What you are asked to do: The answer must be a single number: how many lines of the records below contain "will".

Supplied records START

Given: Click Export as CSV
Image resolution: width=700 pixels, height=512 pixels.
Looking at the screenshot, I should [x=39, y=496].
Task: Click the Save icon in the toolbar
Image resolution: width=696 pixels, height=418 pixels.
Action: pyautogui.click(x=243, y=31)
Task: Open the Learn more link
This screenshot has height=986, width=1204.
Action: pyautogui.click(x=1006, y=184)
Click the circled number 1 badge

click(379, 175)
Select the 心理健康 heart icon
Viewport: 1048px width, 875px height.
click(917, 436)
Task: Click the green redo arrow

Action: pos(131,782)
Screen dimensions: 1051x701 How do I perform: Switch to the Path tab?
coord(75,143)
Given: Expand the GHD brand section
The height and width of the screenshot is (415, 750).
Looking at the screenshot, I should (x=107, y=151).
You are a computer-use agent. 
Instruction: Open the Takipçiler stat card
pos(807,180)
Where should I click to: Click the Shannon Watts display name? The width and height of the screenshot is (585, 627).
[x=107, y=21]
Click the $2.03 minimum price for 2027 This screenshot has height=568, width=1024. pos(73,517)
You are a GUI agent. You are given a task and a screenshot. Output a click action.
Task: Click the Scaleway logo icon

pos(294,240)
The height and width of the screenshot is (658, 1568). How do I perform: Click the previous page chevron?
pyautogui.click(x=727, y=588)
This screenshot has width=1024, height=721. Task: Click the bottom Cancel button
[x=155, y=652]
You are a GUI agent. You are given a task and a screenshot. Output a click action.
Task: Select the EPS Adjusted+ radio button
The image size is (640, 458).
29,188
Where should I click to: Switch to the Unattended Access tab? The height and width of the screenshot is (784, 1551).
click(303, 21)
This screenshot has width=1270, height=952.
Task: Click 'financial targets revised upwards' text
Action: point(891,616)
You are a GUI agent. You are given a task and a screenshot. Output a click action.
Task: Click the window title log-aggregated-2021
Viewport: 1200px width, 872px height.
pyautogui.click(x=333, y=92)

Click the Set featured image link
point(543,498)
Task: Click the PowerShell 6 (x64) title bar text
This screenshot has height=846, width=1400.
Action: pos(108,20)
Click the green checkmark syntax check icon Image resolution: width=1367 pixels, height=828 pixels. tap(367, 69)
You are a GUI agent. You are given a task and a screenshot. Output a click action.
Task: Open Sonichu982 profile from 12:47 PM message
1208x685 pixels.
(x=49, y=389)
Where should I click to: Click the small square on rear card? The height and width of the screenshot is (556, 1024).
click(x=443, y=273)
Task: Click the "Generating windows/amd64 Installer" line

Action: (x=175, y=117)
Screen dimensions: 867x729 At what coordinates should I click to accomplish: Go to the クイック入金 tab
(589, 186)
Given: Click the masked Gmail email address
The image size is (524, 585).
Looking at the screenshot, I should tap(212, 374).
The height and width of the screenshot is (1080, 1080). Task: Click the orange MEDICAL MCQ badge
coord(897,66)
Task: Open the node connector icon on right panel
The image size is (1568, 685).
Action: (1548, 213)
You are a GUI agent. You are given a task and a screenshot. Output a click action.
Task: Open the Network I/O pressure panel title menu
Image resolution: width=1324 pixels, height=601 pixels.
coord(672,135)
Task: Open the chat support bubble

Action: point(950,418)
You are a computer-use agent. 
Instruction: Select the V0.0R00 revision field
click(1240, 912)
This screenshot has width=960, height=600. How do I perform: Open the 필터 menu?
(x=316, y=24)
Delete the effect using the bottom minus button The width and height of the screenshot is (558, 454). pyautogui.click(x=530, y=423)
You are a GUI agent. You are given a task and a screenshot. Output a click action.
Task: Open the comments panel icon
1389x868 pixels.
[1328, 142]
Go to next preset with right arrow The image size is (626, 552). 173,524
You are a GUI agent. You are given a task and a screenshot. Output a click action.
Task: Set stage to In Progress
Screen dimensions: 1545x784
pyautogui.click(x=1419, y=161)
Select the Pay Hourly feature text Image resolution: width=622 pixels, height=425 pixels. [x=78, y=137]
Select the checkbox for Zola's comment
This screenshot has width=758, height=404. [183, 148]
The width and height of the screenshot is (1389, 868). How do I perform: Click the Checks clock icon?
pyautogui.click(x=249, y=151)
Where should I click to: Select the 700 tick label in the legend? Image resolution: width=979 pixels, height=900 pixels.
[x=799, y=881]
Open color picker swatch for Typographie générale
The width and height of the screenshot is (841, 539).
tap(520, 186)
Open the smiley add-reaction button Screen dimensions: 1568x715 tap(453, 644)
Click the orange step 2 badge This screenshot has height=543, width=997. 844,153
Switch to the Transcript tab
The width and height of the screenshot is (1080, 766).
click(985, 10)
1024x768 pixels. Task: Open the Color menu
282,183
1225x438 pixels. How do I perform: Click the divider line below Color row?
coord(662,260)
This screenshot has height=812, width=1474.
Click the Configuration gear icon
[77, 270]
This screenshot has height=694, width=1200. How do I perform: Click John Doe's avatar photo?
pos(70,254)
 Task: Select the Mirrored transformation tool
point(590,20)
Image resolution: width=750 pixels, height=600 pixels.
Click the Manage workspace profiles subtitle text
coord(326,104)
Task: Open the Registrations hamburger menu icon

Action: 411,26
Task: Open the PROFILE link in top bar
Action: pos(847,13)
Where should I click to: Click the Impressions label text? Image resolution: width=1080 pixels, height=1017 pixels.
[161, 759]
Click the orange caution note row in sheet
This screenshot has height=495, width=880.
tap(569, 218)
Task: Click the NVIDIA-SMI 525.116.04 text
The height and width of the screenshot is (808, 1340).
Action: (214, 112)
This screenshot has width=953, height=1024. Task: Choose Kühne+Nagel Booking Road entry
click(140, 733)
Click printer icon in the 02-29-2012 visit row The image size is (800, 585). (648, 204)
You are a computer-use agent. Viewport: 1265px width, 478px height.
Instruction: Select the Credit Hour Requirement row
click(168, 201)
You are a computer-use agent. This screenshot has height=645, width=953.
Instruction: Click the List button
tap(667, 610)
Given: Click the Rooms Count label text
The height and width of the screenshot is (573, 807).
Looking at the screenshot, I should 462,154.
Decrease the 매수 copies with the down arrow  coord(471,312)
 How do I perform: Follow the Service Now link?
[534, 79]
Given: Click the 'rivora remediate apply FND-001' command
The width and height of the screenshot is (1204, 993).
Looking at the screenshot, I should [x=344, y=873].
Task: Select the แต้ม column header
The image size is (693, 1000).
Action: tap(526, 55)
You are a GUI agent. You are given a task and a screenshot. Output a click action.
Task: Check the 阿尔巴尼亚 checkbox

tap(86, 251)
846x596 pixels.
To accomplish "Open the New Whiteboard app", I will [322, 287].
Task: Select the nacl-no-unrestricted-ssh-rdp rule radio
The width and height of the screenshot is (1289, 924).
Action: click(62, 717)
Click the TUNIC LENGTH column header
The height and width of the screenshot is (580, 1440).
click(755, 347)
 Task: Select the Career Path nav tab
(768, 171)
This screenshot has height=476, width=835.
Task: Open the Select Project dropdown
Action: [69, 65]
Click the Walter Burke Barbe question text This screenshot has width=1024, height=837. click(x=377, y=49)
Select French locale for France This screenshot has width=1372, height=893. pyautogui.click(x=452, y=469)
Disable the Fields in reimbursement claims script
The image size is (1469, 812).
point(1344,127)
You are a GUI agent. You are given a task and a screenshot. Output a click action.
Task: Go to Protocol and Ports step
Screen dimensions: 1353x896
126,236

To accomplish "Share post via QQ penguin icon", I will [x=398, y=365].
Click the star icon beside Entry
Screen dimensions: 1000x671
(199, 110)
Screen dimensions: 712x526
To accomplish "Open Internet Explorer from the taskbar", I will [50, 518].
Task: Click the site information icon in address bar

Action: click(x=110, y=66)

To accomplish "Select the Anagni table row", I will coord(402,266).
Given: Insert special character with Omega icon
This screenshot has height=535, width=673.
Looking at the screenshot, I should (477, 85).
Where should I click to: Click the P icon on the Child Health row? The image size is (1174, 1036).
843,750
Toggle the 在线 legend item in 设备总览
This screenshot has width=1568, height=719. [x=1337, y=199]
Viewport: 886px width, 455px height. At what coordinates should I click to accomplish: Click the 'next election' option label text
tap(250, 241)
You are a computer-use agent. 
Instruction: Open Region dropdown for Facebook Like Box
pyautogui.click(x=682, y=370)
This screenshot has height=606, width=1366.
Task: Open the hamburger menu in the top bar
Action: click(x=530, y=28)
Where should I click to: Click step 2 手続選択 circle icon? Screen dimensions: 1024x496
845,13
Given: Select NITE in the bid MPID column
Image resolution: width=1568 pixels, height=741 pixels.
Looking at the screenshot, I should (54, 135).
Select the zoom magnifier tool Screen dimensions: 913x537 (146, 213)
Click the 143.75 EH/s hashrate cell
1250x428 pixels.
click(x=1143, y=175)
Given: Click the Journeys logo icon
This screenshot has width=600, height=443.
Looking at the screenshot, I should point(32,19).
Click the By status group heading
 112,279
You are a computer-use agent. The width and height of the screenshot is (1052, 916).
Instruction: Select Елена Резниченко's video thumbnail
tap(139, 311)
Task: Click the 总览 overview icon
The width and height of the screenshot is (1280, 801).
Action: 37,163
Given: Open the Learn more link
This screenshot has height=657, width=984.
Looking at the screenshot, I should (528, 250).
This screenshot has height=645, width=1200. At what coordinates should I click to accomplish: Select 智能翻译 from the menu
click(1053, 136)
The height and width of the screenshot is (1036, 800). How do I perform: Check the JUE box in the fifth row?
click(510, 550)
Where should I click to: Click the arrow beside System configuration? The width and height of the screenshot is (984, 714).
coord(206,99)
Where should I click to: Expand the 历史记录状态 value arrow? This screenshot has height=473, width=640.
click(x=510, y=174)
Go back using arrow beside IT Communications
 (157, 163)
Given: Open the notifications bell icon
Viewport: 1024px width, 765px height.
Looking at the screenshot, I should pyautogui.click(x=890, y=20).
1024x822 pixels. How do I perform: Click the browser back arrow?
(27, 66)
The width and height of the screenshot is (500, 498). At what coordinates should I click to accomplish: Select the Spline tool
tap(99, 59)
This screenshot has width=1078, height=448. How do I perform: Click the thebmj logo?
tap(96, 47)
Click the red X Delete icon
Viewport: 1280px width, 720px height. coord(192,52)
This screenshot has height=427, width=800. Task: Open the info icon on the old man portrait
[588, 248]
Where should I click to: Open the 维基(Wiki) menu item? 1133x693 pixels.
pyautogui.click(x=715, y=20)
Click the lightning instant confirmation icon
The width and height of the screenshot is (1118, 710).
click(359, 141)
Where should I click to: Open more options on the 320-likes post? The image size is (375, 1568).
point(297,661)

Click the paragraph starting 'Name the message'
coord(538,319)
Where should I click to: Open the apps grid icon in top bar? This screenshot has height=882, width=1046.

Supplied records END

Task response: 4